In El Ardor, a trio of people and land hunters, who want to build a factory in the picturesque jungle, turn up to kill a family and seize their land. The brutes think they’ve left no survivors, except for the beautiful daughter of the owner, Vania (Alice Braga) whom they kidnap. But the elusive Kaí (Gael García Bernal) has been watching the destruction from a hiding place inside the house. What follows is rather predictable: he rescues the girl and then must save the land. Since this is a world where people would rather kill than negotiate, there’s only one way it can end. The final sequence is a bit like a low-tech version of the end of Skyfall.
Fendrik shoots this like an old-fashioned Hollywood movie — The African Queen comes to mind — with a largely still camera and long cuts for a thriller. He also focusses more on the suggestion of trouble than the brutality itself. When Alice gets taken by the men, there’s a scene where we cut menacingly between one of them salivating, and a close-up of the water she’s drinking from a jug pouring down her chest.
This also means the film is populated with cliches: we watch the second-in-command very obviously tape the (forcibly signed) Chekhov’s deed to the land to his chest. Vania is only even taken hostage by the men because she just. can’t. keep. quiet. in her hiding place. Even though she’s watching these clearly savage men who will stop at nothing. And of course, because she’s the pretty damsel, and the always beautiful Bernal, even with a rat-tail, spends most of the movie shirtless, you just know what’s going to happen between the two.

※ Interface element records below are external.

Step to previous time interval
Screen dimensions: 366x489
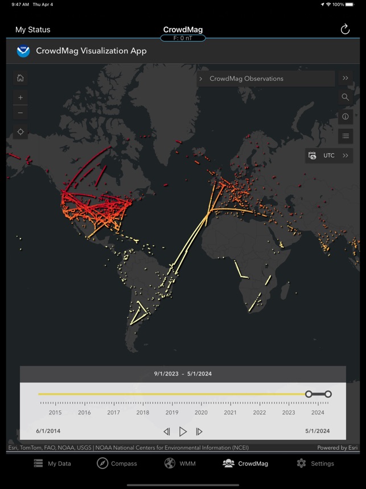point(167,431)
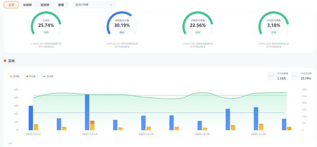Toggle the 互动率 line legend
317x147 pixels.
pos(48,76)
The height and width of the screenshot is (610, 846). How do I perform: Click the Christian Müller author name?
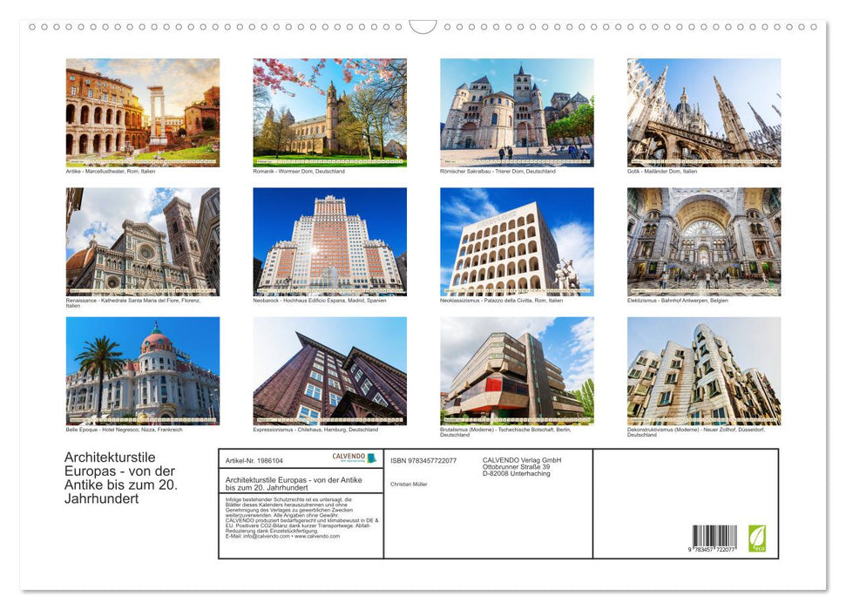(x=409, y=484)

The film, which pits the rural farmers against the evil city men, and was produced by Jeff Skoll at Participant Media (An Inconvenient Truth), has a strange metaphorical, almost environmental, or even anti-colonial, message to it. Kaí talks about how when his own land was taken, he tried to move to the city, but couldn’t do it, seeing what becomes of men there; he swam back to the jungle. Because we often see wide shots of the scenery, as well as close-ups of even the insects that populate the jungle, this is clearly an ode to the beauty of nature, bemoaning the thoughtless destruction often perpetrated by urbanites. But it’s also so stylized and over-the-top, that it’s hard to take any serious message it might be aiming at with more than a grain of salt, which is a shame.